Journal of Global Antimicrobial Resistance (Dec 2024)
Investigation of vanA and vanB Genes in Vancomycin-Susceptible Enterococcal Strains
Abstract
AIM: The study aimed to investigate vanA/vanB resistance genes and to determine the frequency of vancomycin-variable enterococci(VVE). BACKGROUND: Enterococci that are phenotypically-susceptible to vancomycin but harbor glycopeptide resistance genes are called VVE. These strains cannot be detected by phenotypic methods, but it is possible by molecular methods. METHODS: Enterococcal strains, sensitive to vancomycin, were included in the study. These isolates were analyzed for the vanA and vanB genes by both monoplex and multiplex conventional PCR. ''Enterobacterial repetitive intergenic consensus-PCR (ERIC-PCR)'' method was used to investigate the clonal relationship of the isolates. RESULTS: The study included 158(62.94%) E.faecalis and 93(37.05%) E.faecium strains that were susceptible to vancomycin.According to the results of multiplex PCR using vanA primers and vanB primers together, the vanA gene was detected in one(0.39%) E.faecalis isolate; the vanB gene was detected in two E.faecium and 98 E.faecalis isolates (39.84%)(Figure 1).According to the results of monoplex PCR using vanA primers, the vanA gene was detected in one (0.39%) E.faecalis isolate (Figure 2); As a result of monoplex PCR performed with vanB primers, the vanB gene was not found in any sample (Figure 3).No dominant pattern was observed by ERIC-PCR(Figure 4).
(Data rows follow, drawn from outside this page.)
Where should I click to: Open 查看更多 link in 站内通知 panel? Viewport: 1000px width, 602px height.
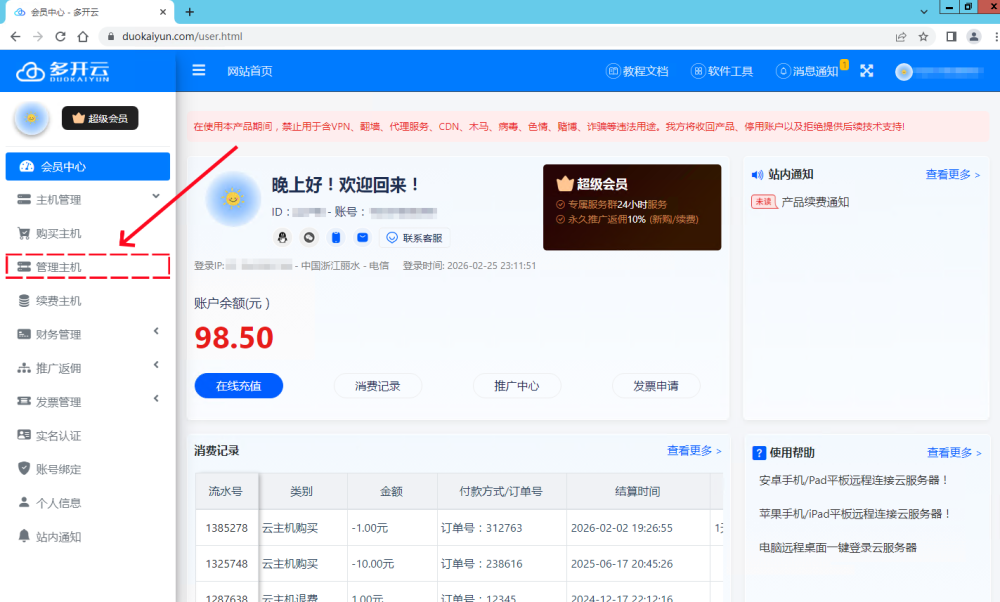[952, 174]
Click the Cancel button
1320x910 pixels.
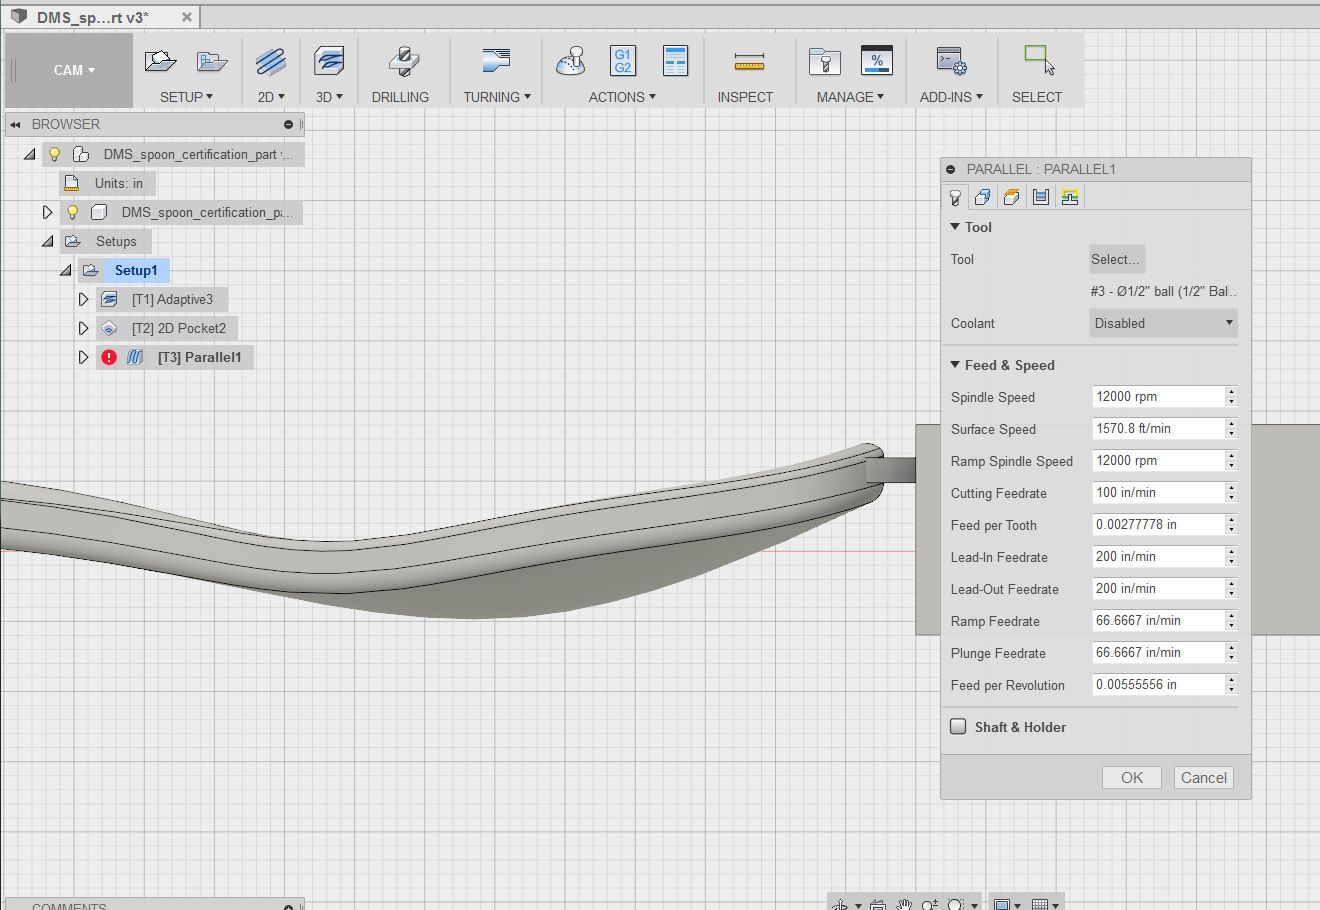1203,778
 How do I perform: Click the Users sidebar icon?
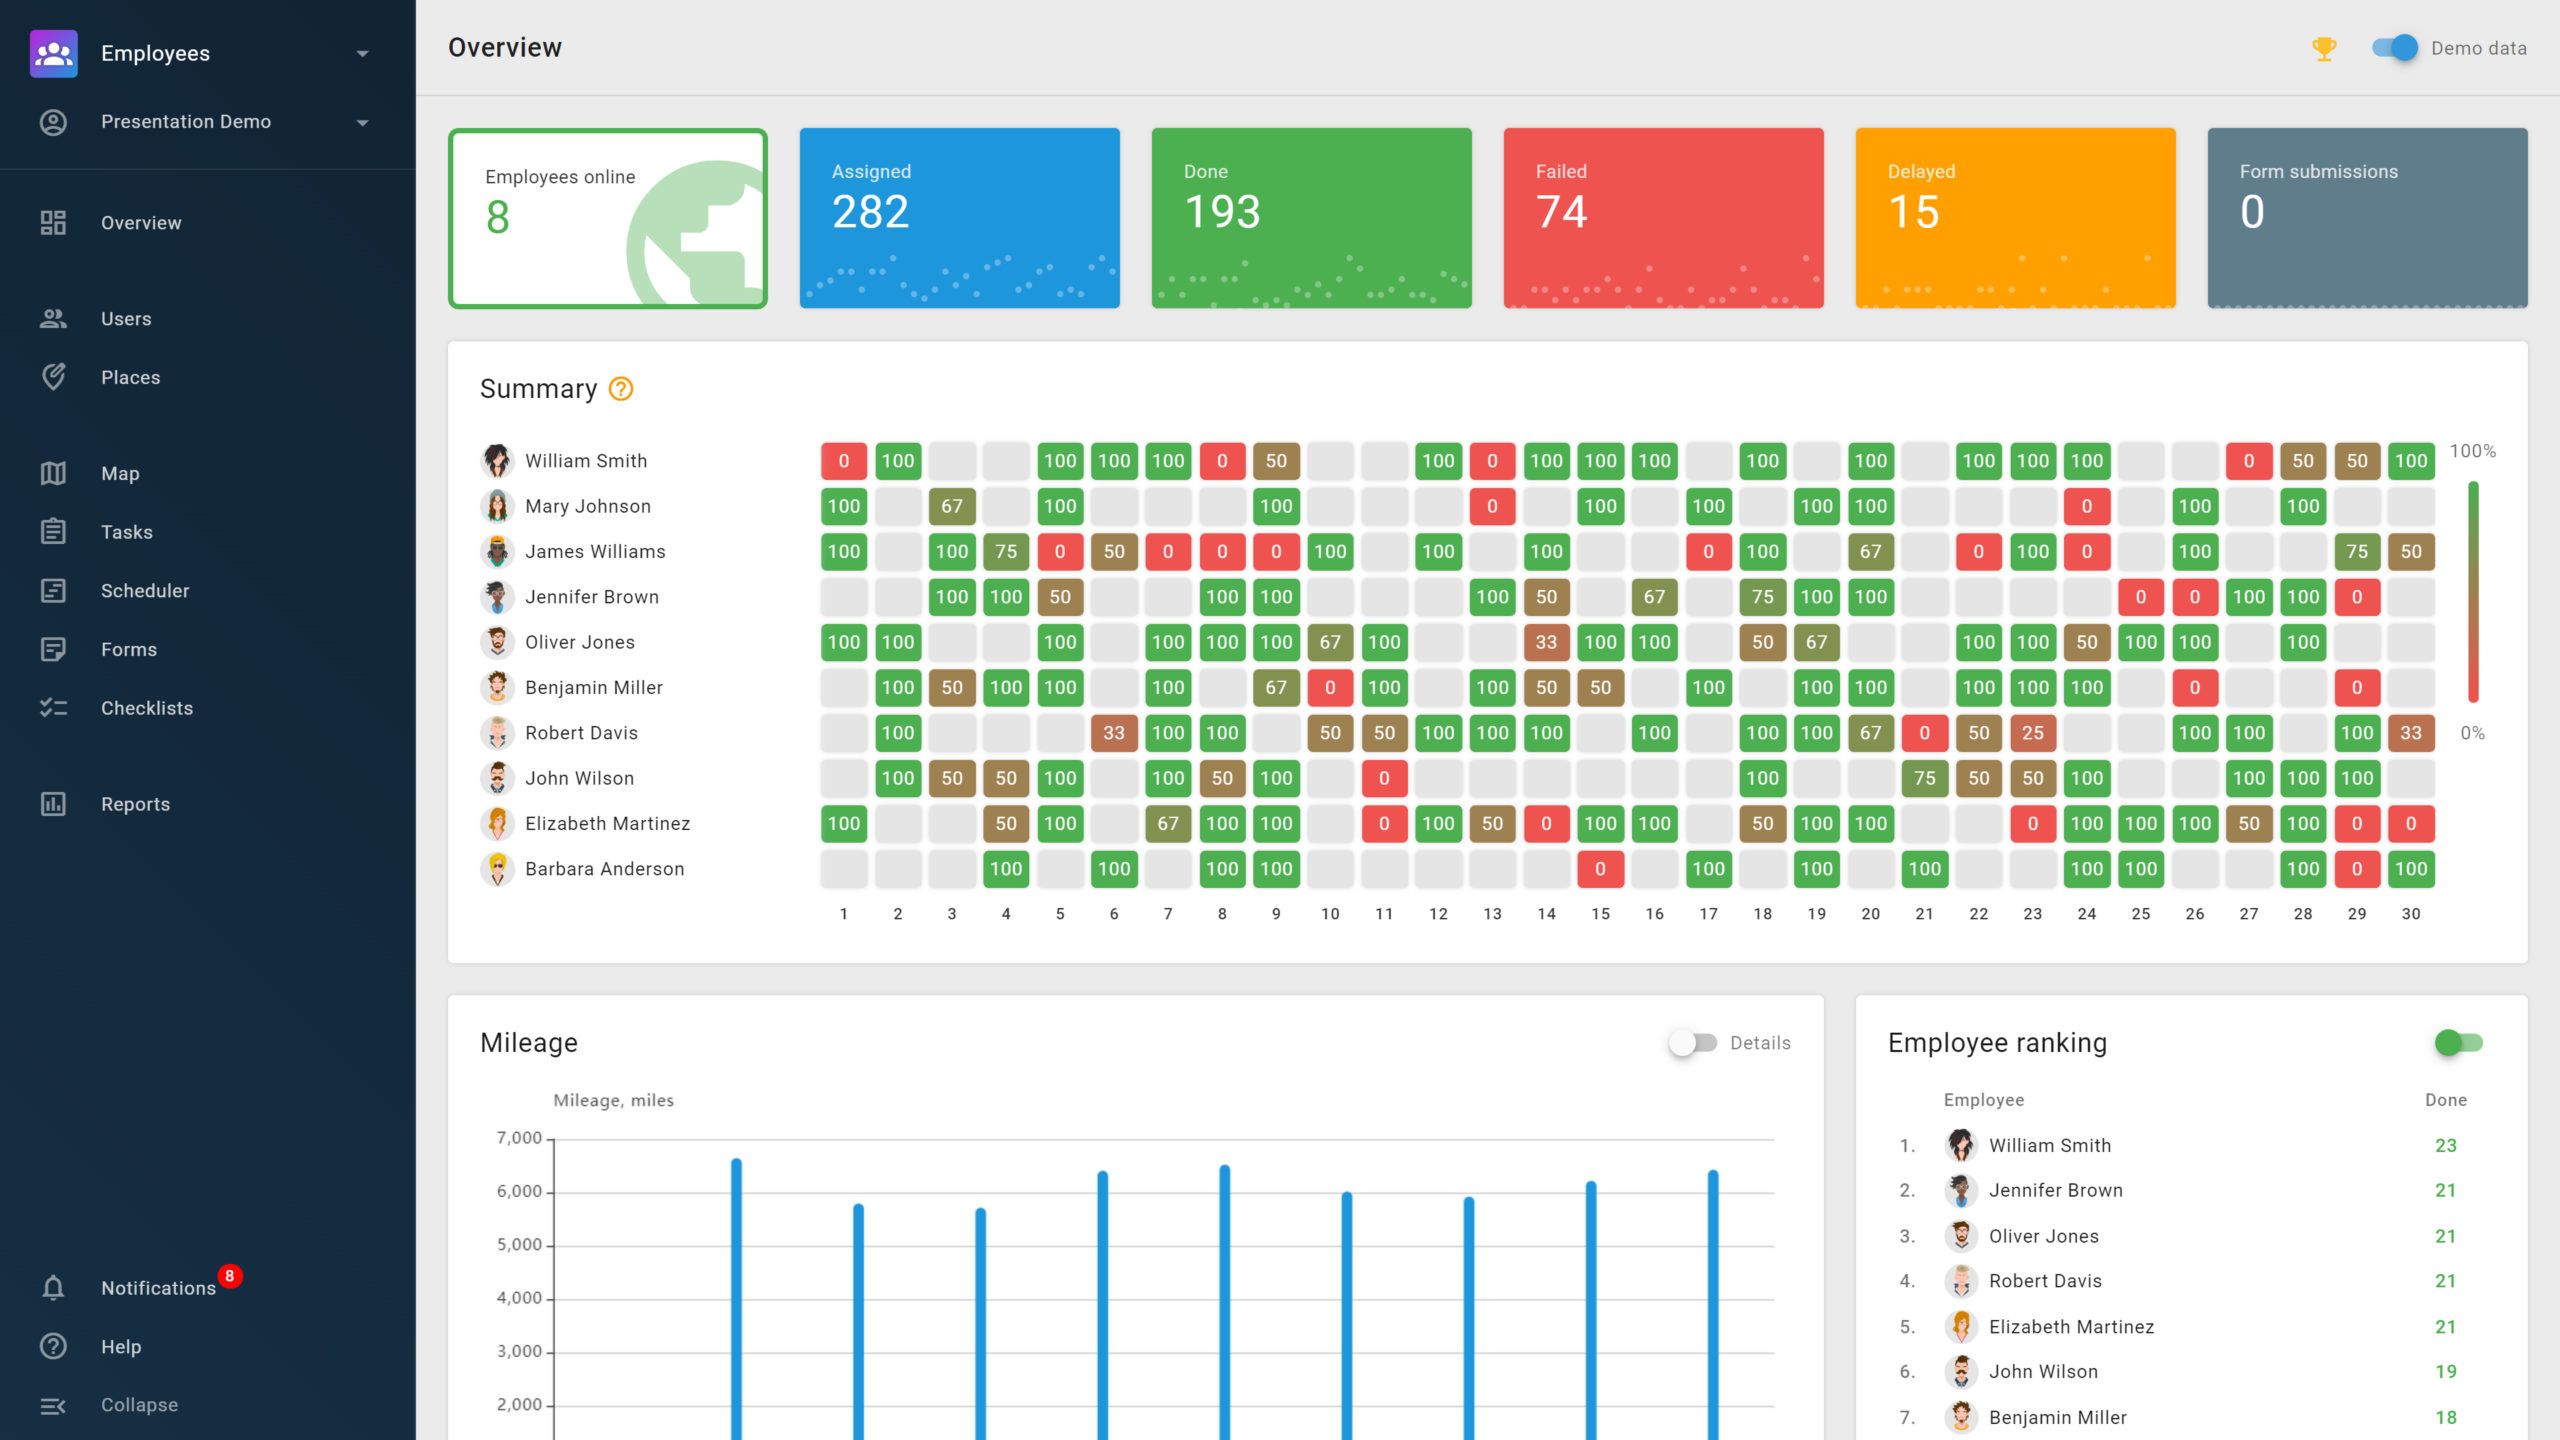(53, 316)
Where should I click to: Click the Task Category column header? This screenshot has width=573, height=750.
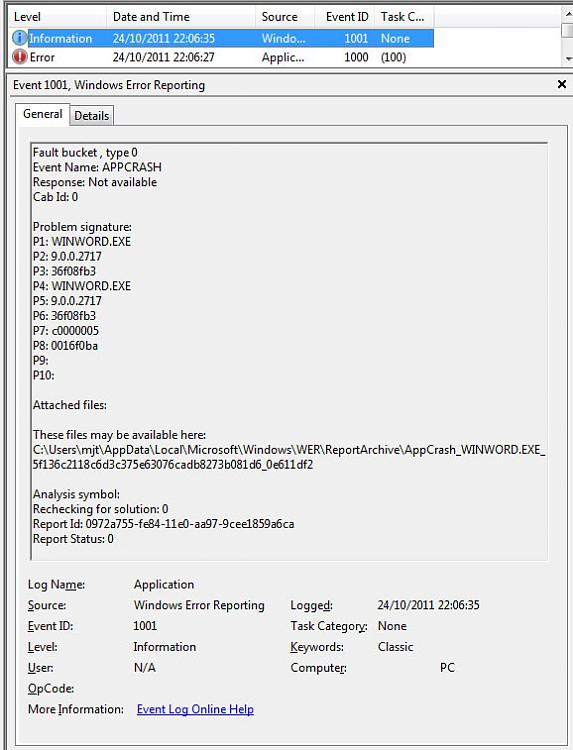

CONCLUSION: When vanA and vanB primers were investigated together with multiplex PCR, it was observed that the vanB primer caused false positivity in agarose gel electrophoresis because it formed a band close to the base pair.Although enterococci with vanA and vanB genes were detected at a very low prevalence as a result of our study, the detection of VVE isolates is essential to prevent antimicrobial resistance.